田久保 裕一 の “エッセイ集”


2000年1月1日
・・・これからの千年・・・


 Y2K問題で会社で年越しを強いられるサラリーマンが多い中、あわただしく西暦2000年を迎えた。世の中どこもかしこも「ミレニアム」とかで、盛り上がっているが、単に商業戦線に踊らされているように思えるのは、私だけだろうか。2000と名の付く商品の何と多いことか。まあそれで経済が活性化して、景気回復につながれば、ありがたいことだが。

 確かに2000年の幕開けはおめでたいことではあるが、こうして暖かい部屋で正月を迎えることのできる喜びを、あらためてかみしめてみることも大切だ。相変わらず、神戸では仮設住宅に住まわれている人々がいる。コソボの難民や、トルコや台湾の大地震の被災者たちは、温かい食事をとることができているのだろうか。
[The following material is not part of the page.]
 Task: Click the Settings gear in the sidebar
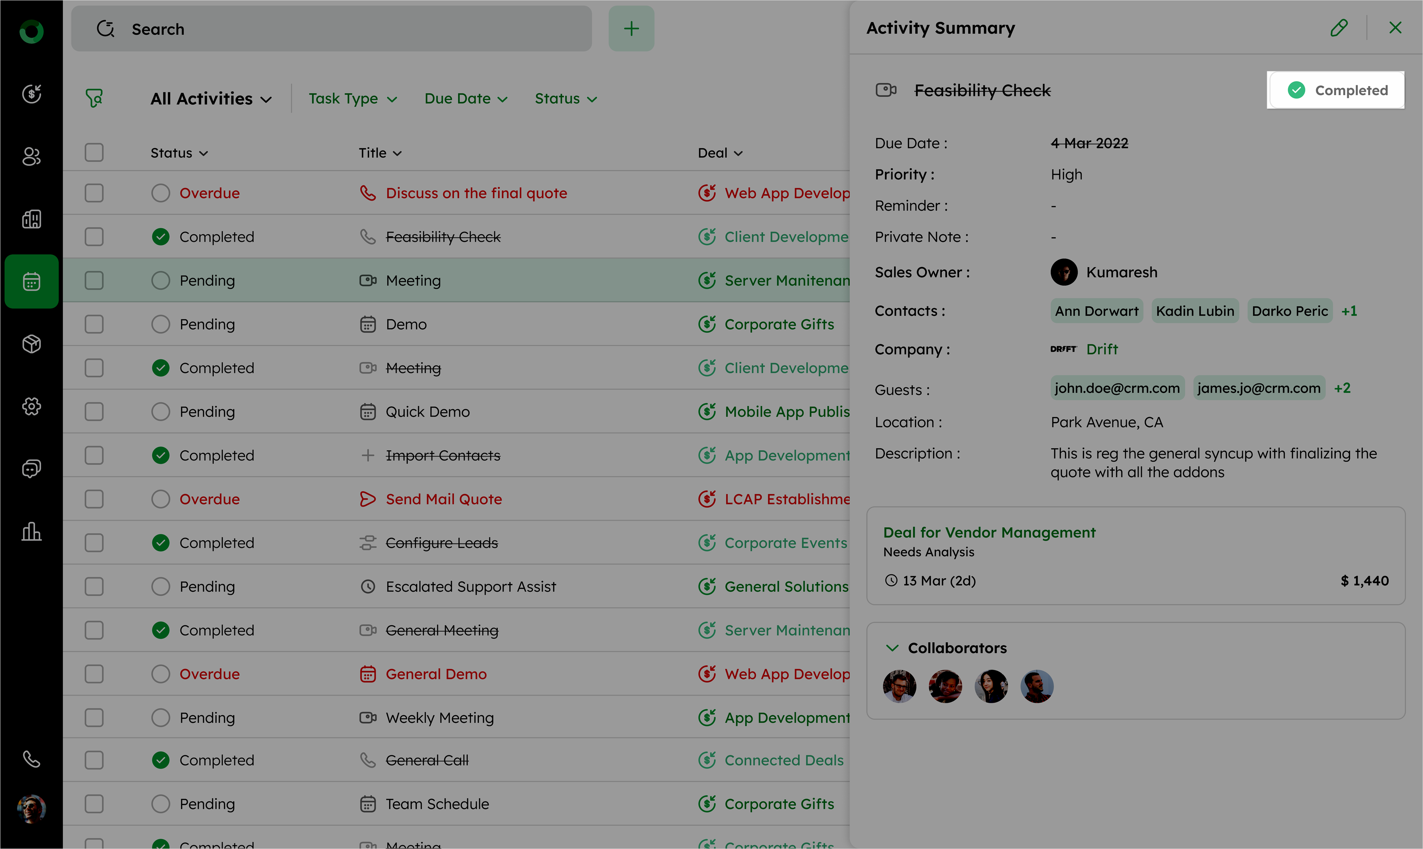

 我が家からも昨年「難民を助ける会」を通じてコソボにセーターを送ったが、たった十数着ほど献品したところで、あまり効果もないことは承知の上だ。でも世界中の人が少しずつでも助け合う気持ちを寄せ合えば、大きな力となるだろう。10年程前に流行した「ウィ・アー・ザ・ワールド」の歌を、もう一度子供たちと聴いてみることにしよう。

 さて、千年というと私たちにとっては想像もできないほどの長い年月だ。過去の千年には、めざましい文明の発達をみた。しかしその代償として、環境破壊という恐ろしい結果を生み出してしまった。近い将来、地球資源は底をつくことになる。そうなった時、我々はやはり原子力に頼ることになるのだろうか。電気自動車の開発などは世界のメーカーが資本を出しあって共同で研究を進めていく必要があると言われていて、最近ではそのような傾向も見られ喜ばしい限りだ。これからの社会、何においてもこのような協力態勢こそが大切だと思う。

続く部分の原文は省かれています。